The sophomore literature classroom fell into that peculiar silence of students avoiding eye contact with the teacher. I sat in my usual spot near the back corner, half-hidden behind Tyler Hansen's football-player bulk. A year at Riverton High had taught me to navigate its social ecosystem with minimal damage.
The silence stretched too long. Ms. Abernathy's gaze swept across the room, landing on me with a hopeful raise of her eyebrows.
Fuck it. I raised my hand.
“Leo,” she nodded, relief evident in her voice.
“Maybe it's not just about Gatsby failing,” I said, the words coming slowly as I pieced together thoughts that had been swirling since I'd finished the book. “Maybe it's about how the American Dream itself is a kind of lie. Like, we're told anyone can make it if they work hard enough, but Gatsby did everything right—reinvented himself, made money, played by their rules—and still wasn't accepted. Because some walls can't be climbed, no matter how hard you try.”
The classroom fell into a different kind of silence—the uncomfortable kind that happens when someone says something too real. I immediately regretted speaking.
“That's...” Ms. Abernathy paused, her eyes lighting up. “That's an excellent point, Leo. Fitzgerald is indeed suggesting that the American Dream might be fundamentally flawed, accessible only to those born into certain circumstances.” She turned to the class. “What do others think about Leo's interpretation?”
As the discussion reluctantly sputtered to life, I noticed Ethan watching me from across the room.
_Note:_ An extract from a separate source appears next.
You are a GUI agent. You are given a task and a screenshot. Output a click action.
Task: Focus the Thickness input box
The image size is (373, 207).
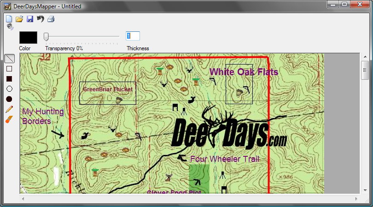[133, 36]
His expression wasn't the surprised disbelief I sometimes got when I spoke in class. Our eyes met briefly before I looked away, uncomfortable with the scrutiny.
I'd run into Ethan exactly twelve times over the past year, not that I was counting. The first was after that English class freshman year, when he'd spoken up for me about the textbook. We'd found ourselves alone in the library a week later, both reaching for the same copy of “The Odyssey.” He'd smiled, actually smiled, and said, “You take it. I've already read it once for fun anyway.” The kind of thing only a West Riverton kid would say—reading classics “for fun” like that was normal.
Then there was the time in the cafeteria when his friend had knocked my tray, sending my sad excuse for a lunch skidding across the floor. While his friends snickered, Ethan had silently handed me his untouched apple and walked away before I could refuse it. Or thank him. Or figure out why he'd done it.
In January, during midterms, I'd been studying in the back corner of the library at a table I thought nobody knew about. Ethan had appeared with a stack of books, hesitated when he saw me, then stood awkwardly for a moment.
“Hi,” he'd said, like we'd never met before. “My name is Ethan.” As if I could have forgotten. As if we hadn't had that lunch conversation, as if he hadn't handed me that apple, as if I hadn't seen him every day in English class for months.
“I know,” I'd replied, not looking up from my notes.
A half-smile had pulled at his mouth. “Mind if I sit here? Everywhere else is full.” It wasn't, but I nodded anyway. We'd sat in silence for two hours, occasionally glancing up to find the other looking away quickly. He'd left a half-full pack of highlighters on the table when he went home. When I tried to return them the next day, he just shook his head. “Keep them. I have more.”